It’s really cool for me to see America embracing this as a concept for a number of reasons. It’s working really well in my home country of the UK. The biggest equity-based crowdfunding platform in the world is Crowdcube. They’ve had a lot of success with a few more years of runway now. It’s a really, really exciting space here in America. It’s a much bigger market than in the UK. You might even say the US has a much more entrepreneurial culture than in the UK. I think it provides a lot of opportunities, as I mentioned earlier, both for founders to raise money from a community of supporters and also for individual citizens to invest in small businesses they believe in.
Dave: One of the slogans I came across when your website is, “It’s time to save capitalism together.” Tell me about that. What does Wefunder mean?
Jonny: That’s a great question. I love that slogan—it’s time to save capitalism together. Honestly, above all, that’s why I now work at Wefunder. Before this, I was leading Kiva’s US lending operations. Kiva is a nonprofit also here in San Francisco that does crowdfunded microloans. Wefunder has a very similar mission.

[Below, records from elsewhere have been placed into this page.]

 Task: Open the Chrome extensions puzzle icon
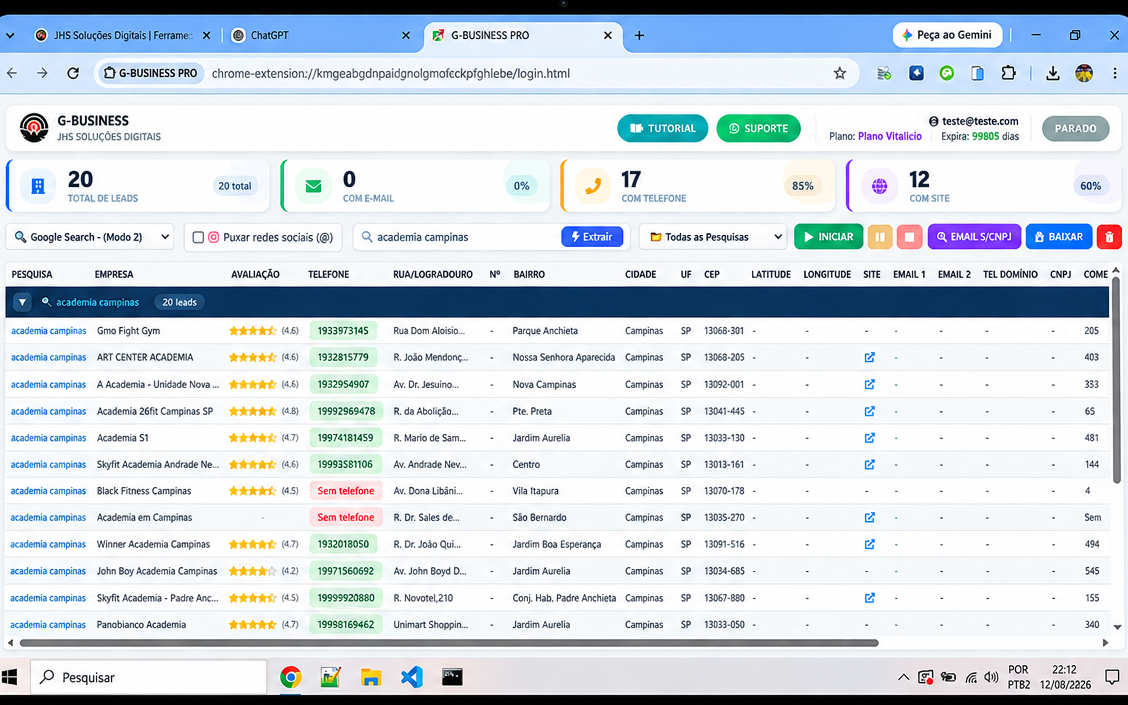1009,73
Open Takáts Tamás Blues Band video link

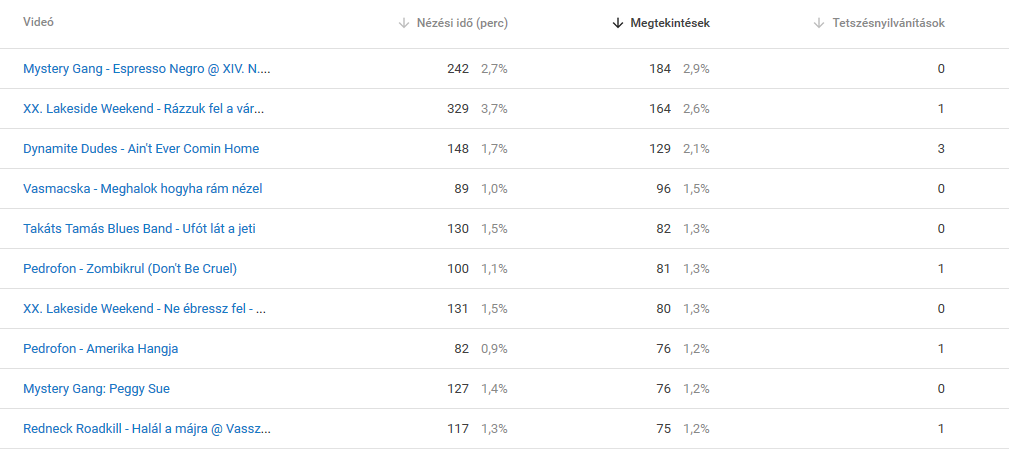(140, 228)
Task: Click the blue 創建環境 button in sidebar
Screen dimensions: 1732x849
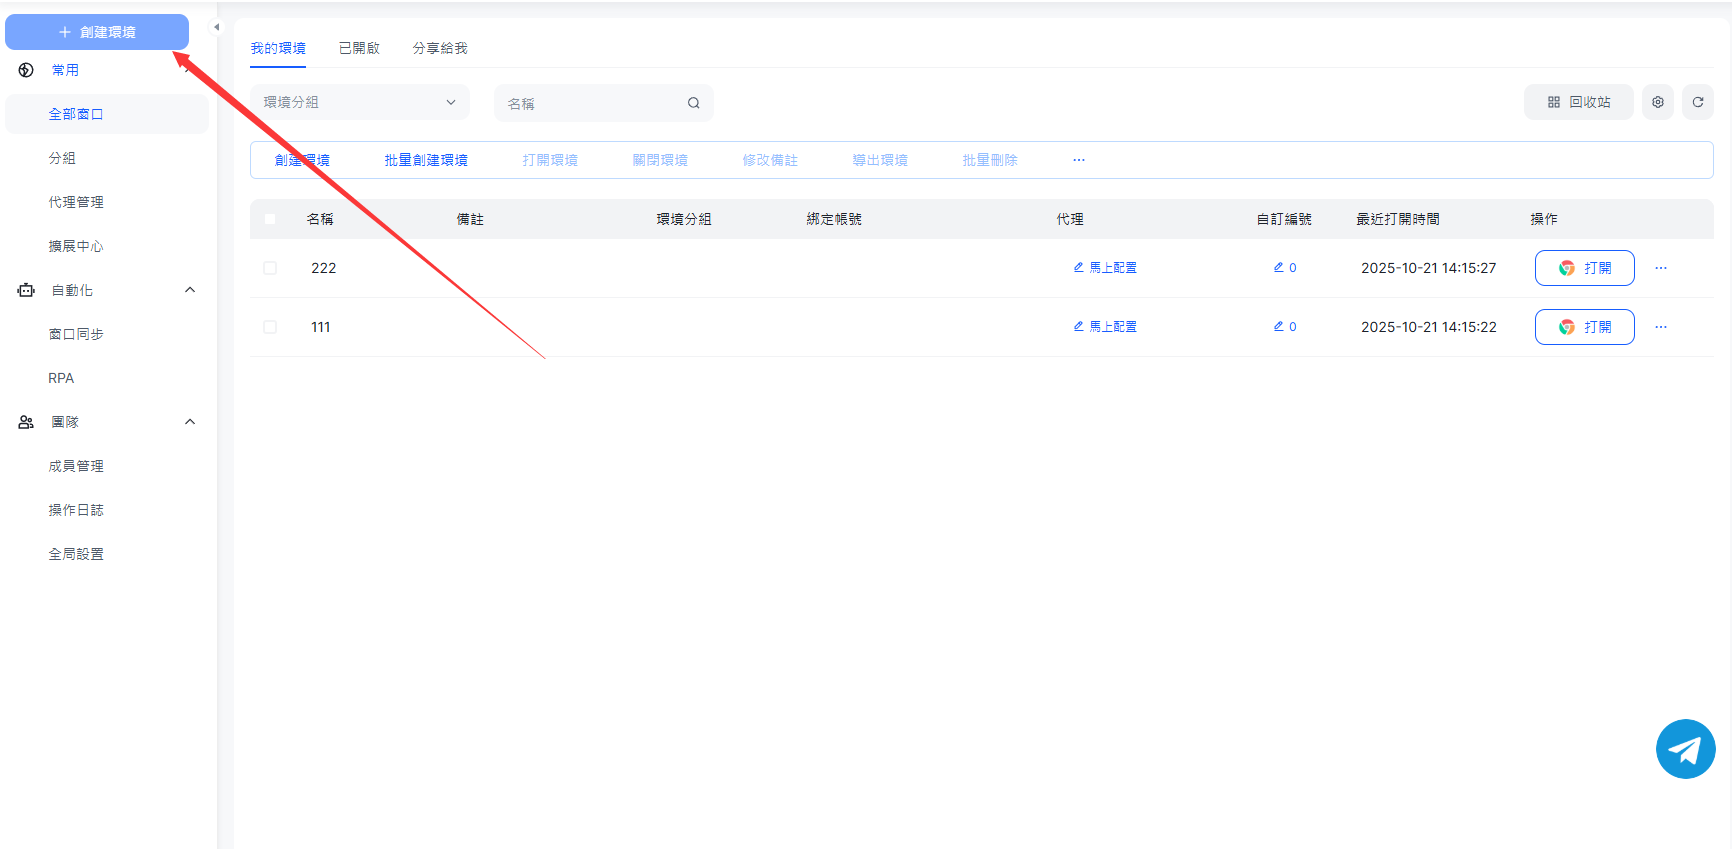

So what do we mean by it’s time to save capitalism together? For me, we’re talking about both sides of the marketplace here. So, on the founder side, on the entrepreneur side, there has been a pretty alarming decline of entrepreneurship in America over the last few decades. The rate of small businesses being started has been dropping since the great recession in 2008. The rate of small businesses starting actually dropped below the rate of small businesses closing. At Kiva and now at Wefunder, I think we believe that a big part of the challenge and the reason for that is that entrepreneurs have been struggling to access capital. What we’re trying to do here is to say, “Yes,” and invest in companies that might currently be hearing, “No.”
As someone from a nonprofit background who’s extremely mission-oriented, I think about three lenses where the types of investments and the allocation of capital that’s happening right now in our economy for startups and small businesses is challenging. The first is from a gender lens. I heard a stat a couple of weeks ago—my friend, Rodney Foxworth at BALLE, read this in a blog post—that 2% of venture capital in 2017 went to all-women founder teams but 79% went to all-male founder teams. On the ethnicity side, only 1% of venture capital goes to African American-owned businesses. From the geographic side, 77% of venture capital today goes to three states: California, New York, and Massachusetts.
Whether it’s gender, whether it’s ethnicity, or whether it’s geography, at Wefunder, we see ways in which our existing allocation of investments for startups and small businesses is not as equitable as it could be. Just as in a political system where you have a democracy rather than a monarchy or an aristocracy, we believe you give people a voice and you get more equitable, inclusive political decisions. Well, from a financial perspective, if you can democratize the decision-making and if you can have individual citizens casting votes of $100 at a time on which small businesses and startups are getting funded and access to capital, then maybe we can come to more equitable investments and allocations of capital. So that’s what we mean by it’s time to save capitalism on the founder side.
Then on the investor side, there are huge challenges right now. These are well documented and very well known, I’m sure, to every listener around wealth inequality. Startups are a source of wealth creation. Until May 2016, the only people that were able to participate in that wealth creation where wealthy people, which kind of perpetuated the cycle. Now I should stress that investing in startups is highly risky, and you should only invest what money you can afford to lose. But the idea that now ordinary citizens can participate in the wealth created by startups is also what we mean when we talk about saving capitalism.
Dave: You’d mentioned that Wefunder is a public benefit corporation. What does that mean, and why is it important and relevant?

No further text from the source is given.